Pathan,S.S., Al-Hamadi,A., Michaelis,B.

Abstract:
A Kalman filter is a recursive estimator and has widely been used for tracking objects. However, unsatisfying tracking of moving objects is observed under complex situations (i.e. split, merge, occlusion, and shadow) which are challenging for classical Kalman tracker. This paper describes a feature-assisted multi-hypothesis framework for tracking moving objects under complex situations using Kalman Tracker. In this framework, a hypothesis (i.e. merge, split, new) is generated on the basis of contextual association probability which identifies the status of moving objects in the respective occurrences. The association among moving objects is measured by multi-featured similarity criteria which include spatial size, color and trajectory. Color similarity probability is measured by the proposed correlation-weighted histogram intersection (CWHI). The probabilities of size and trajectory similarities are computed and combined with fused normalized color correlation. The accumulated association probability results in online hypothesis generation. This hypothesis assists Kalman tracker when complex situations appear in real-time tracking (i.e. traffic surveillance, pedestrian tracking).Our algorithm achieves robust tracking with 97.3% accuracy, and 0.07% covariance error in different real-time scenarios.



GPU-Based Adaptive-Subdivision for View-Dependent Rendering

Bauman,G., Livny,Y., El-Sana J.

Abstract:
In this paper, we present a novel view-dependent rendering approach for large polygonal models. In an offline stage, the input model is simplified to reach a light coarse representation. Each simplified face is then assigned a displacement map, which resembles the geometry of the corresponding patch on the input model. At runtime, the coarse representation is transmitted to the graphics hardware at each frame. Within the graphics hardware, the GPU subdivides each face with respect to the view-parameters, and adds fine details using the assigned displacement map. Initial results show that our implementation achieves quality images at high frame rates.



Flocking Boids with Geometric Vision, Perception and Recognition

Holland,J., Semwal,S.K.

Abstract:
In the natural world, we see endless examples of the behavior known as flocking. From the perspective of graphics simulation, the mechanics of flocking has been reduced down to a few basic behavioral rules.
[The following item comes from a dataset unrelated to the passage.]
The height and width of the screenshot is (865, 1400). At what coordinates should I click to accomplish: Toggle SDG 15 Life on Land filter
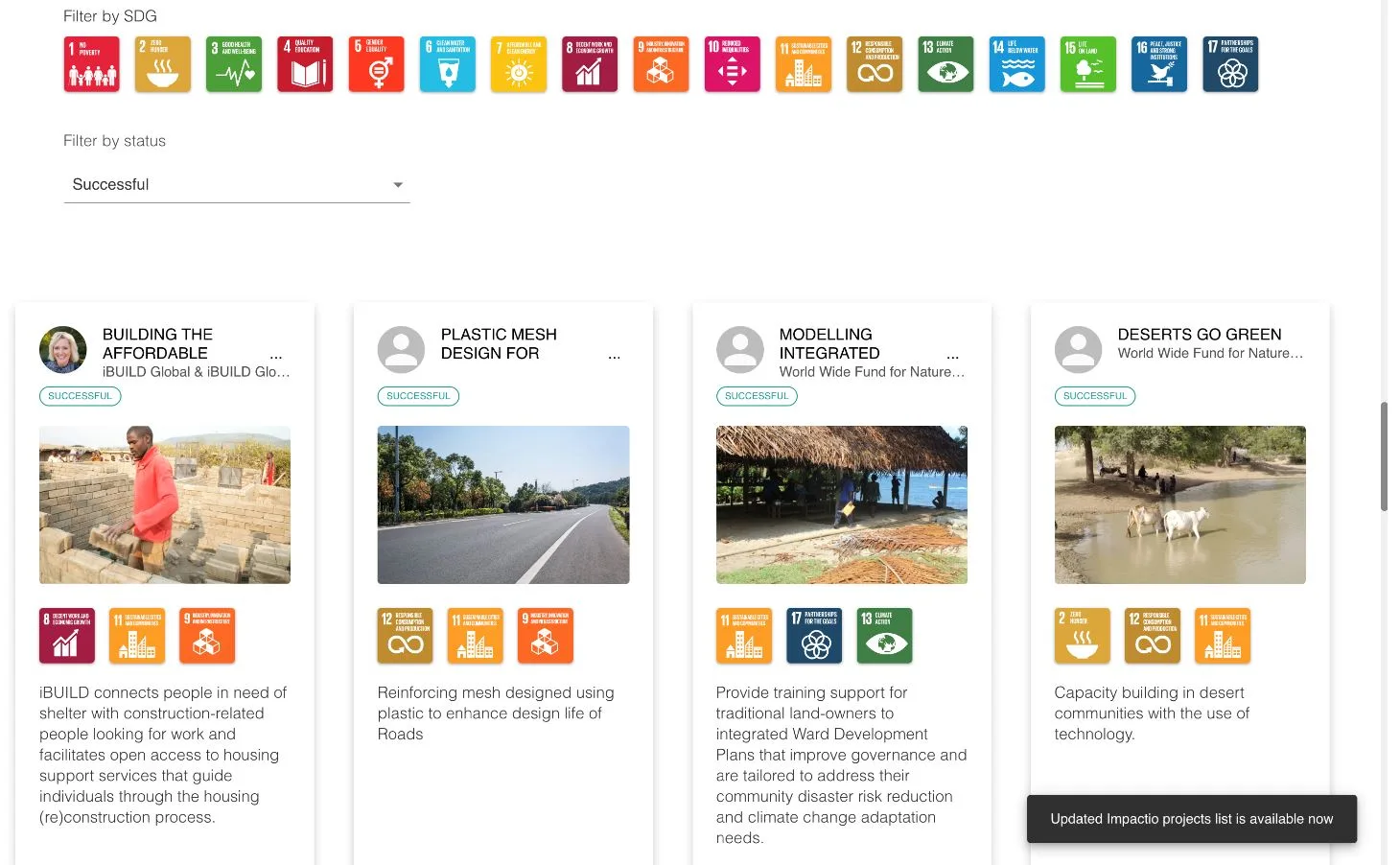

Reynolds coined the term Boid to refer to any simulated flocking, and simulated flocks by collision avoidance, velocity matching, and flock centering. Though these rules have been given other names by various researchers, implementing them into a simulation generally yields good flocking behavior. Most implementations of flocking use a forward looking visual model in which the boids sees everything around it. Our work creates a more realistic model of avian vision by including the possibility of a variety of geometric vision ranges and simple visual recognition based on what boids can see. In addition, a perception algorithm has been implemented which can determine similarity between any two boids. This makes it possible to simulate different boids simultaneously. Results of our simulations are summarized.